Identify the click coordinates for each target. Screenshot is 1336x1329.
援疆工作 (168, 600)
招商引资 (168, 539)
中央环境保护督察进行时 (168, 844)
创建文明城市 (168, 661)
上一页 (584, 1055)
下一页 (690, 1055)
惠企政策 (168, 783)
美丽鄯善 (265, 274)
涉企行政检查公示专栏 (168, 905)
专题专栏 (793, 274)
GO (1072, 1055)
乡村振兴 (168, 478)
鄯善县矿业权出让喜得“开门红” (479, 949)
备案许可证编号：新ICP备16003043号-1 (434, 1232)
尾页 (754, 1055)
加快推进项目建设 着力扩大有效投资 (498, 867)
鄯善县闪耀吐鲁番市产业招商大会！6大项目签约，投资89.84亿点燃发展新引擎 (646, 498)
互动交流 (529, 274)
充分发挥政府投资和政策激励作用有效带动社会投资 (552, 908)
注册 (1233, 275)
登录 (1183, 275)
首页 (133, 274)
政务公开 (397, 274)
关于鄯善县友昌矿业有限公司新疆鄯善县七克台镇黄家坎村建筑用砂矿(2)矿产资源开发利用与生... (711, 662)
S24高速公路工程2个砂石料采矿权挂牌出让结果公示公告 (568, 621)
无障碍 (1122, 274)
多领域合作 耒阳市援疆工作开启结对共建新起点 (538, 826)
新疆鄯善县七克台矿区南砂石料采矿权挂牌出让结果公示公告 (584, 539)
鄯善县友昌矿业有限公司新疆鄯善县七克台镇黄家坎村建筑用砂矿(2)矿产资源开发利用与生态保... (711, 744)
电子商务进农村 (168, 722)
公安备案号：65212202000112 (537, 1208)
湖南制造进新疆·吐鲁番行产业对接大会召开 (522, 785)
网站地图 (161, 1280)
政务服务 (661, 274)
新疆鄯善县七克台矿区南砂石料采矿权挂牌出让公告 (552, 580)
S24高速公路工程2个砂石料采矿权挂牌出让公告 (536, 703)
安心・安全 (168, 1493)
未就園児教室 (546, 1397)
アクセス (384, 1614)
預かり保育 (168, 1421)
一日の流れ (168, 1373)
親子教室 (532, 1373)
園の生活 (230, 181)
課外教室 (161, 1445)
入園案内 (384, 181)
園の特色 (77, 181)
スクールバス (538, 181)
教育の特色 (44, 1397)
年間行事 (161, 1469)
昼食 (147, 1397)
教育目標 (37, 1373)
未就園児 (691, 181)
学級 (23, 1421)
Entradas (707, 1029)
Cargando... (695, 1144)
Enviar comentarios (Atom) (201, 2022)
------------------------------------------------------------------------
Exercise goal.
Write out all the rows above again, including the instruction line at the top, and raise every x and y coordinate by 60.

Complete response.
Identify the click coordinates for each target. Screenshot is 1336x1329.
援疆工作 (228, 660)
招商引资 (228, 599)
中央环境保护督察进行时 (228, 904)
创建文明城市 (228, 721)
上一页 (644, 1115)
下一页 (750, 1115)
惠企政策 (228, 843)
美丽鄯善 (325, 334)
涉企行政检查公示专栏 (228, 965)
专题专栏 (853, 334)
GO (1132, 1115)
乡村振兴 (228, 538)
鄯善县矿业权出让喜得“开门红” (539, 1009)
备案许可证编号：新ICP备16003043号-1 (494, 1292)
尾页 (814, 1115)
加快推进项目建设 着力扩大有效投资 (558, 927)
鄯善县闪耀吐鲁番市产业招商大会！6大项目签约，投资89.84亿点燃发展新引擎 (706, 558)
互动交流 (589, 334)
充分发挥政府投资和政策激励作用有效带动社会投资 (612, 968)
注册 (1293, 335)
登录 (1243, 335)
首页 (193, 334)
政务公开 (457, 334)
关于鄯善县友昌矿业有限公司新疆鄯善县七克台镇黄家坎村建筑用砂矿(2)矿产资源开发利用与生... (771, 722)
S24高速公路工程2个砂石料采矿权挂牌出让结果公示公告 (628, 681)
无障碍 (1182, 334)
多领域合作 耒阳市援疆工作开启结对共建新起点 (598, 886)
新疆鄯善县七克台矿区南砂石料采矿权挂牌出让结果公示公告 (644, 599)
鄯善县友昌矿业有限公司新疆鄯善县七克台镇黄家坎村建筑用砂矿(2)矿产资源开发利用与生态保... (771, 804)
电子商务进农村 (228, 782)
公安备案号：65212202000112 (597, 1268)
湖南制造进新疆·吐鲁番行产业对接大会召开 (582, 845)
网站地图 (221, 1340)
政务服务 (721, 334)
新疆鄯善县七克台矿区南砂石料采矿权挂牌出让公告 (612, 640)
S24高速公路工程2个砂石料采矿权挂牌出让公告 (596, 763)
安心・安全 (228, 1553)
未就園児教室 (606, 1457)
アクセス (444, 1674)
預かり保育 (228, 1481)
一日の流れ (228, 1433)
親子教室 (592, 1433)
園の生活 (290, 241)
課外教室 (221, 1505)
入園案内 (444, 241)
園の特色 (137, 241)
スクールバス (598, 241)
教育の特色 (104, 1457)
年間行事 (221, 1529)
昼食 (207, 1457)
教育目標 (97, 1433)
未就園児 (751, 241)
学級 (83, 1481)
Entradas (767, 1089)
Cargando... (755, 1204)
Enviar comentarios (Atom) (261, 2082)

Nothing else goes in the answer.